▸ EXERCISE DESCRIPTION
Copy out, from the data, each line containing the string "number".
= Beginning of Section =
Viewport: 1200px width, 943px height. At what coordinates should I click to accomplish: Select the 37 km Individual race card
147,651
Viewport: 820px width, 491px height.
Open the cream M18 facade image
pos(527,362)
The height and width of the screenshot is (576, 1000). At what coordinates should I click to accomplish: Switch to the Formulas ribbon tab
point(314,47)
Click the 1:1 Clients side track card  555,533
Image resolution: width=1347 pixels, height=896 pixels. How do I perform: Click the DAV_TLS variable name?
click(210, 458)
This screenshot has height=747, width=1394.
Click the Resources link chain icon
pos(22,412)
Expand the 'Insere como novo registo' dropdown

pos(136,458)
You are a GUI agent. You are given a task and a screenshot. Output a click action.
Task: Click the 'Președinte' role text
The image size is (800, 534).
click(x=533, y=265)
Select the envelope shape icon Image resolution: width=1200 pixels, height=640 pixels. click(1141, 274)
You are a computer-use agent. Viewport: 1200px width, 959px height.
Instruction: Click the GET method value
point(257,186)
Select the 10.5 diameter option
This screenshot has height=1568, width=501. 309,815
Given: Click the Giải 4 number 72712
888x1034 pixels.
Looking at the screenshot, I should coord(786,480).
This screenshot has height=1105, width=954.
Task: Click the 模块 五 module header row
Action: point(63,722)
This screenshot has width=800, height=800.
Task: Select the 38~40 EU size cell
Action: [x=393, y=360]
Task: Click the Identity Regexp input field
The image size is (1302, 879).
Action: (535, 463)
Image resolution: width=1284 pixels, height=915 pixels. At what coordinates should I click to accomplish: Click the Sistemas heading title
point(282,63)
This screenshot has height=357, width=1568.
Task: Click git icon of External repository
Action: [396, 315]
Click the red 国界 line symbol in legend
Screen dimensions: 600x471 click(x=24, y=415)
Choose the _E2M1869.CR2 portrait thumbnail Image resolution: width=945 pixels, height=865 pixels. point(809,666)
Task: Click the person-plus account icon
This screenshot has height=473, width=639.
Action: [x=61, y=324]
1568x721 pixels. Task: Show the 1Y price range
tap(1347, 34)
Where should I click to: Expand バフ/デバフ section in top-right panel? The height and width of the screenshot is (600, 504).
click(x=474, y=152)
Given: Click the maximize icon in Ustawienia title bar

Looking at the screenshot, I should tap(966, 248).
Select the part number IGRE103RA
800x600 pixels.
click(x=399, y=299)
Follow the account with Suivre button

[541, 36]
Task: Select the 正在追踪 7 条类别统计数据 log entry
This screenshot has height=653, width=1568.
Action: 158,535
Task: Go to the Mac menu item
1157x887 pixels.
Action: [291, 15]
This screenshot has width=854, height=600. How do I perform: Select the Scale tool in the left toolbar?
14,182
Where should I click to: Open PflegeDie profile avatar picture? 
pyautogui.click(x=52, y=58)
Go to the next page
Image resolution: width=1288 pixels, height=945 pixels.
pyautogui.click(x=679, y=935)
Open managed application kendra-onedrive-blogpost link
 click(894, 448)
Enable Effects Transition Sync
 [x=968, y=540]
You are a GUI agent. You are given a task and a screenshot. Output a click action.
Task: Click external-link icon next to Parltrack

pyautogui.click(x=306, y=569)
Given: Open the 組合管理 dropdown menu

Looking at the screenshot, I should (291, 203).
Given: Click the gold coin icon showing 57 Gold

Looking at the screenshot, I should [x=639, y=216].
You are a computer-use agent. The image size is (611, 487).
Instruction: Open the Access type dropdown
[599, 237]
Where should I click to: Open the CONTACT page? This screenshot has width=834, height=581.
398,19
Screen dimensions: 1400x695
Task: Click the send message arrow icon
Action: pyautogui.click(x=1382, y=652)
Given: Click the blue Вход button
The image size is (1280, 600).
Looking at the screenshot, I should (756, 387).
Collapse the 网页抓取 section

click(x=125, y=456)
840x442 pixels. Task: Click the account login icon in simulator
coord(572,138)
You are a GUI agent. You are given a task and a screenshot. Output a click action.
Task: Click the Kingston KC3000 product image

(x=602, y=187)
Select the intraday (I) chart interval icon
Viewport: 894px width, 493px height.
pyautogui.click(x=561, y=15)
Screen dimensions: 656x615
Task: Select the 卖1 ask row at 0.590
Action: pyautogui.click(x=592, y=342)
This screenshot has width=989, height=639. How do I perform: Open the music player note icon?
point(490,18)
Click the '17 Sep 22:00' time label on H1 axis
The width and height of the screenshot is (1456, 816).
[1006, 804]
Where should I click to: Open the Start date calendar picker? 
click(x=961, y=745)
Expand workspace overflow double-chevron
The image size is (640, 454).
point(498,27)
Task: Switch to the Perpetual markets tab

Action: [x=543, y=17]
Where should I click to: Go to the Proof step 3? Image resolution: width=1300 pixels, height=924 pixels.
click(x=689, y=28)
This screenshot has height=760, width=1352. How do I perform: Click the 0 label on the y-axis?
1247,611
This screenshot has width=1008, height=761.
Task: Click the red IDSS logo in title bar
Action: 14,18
= End of Section =
▸ RESULT
Given: Click the Giải 4 number 72712
Select the part number IGRE103RA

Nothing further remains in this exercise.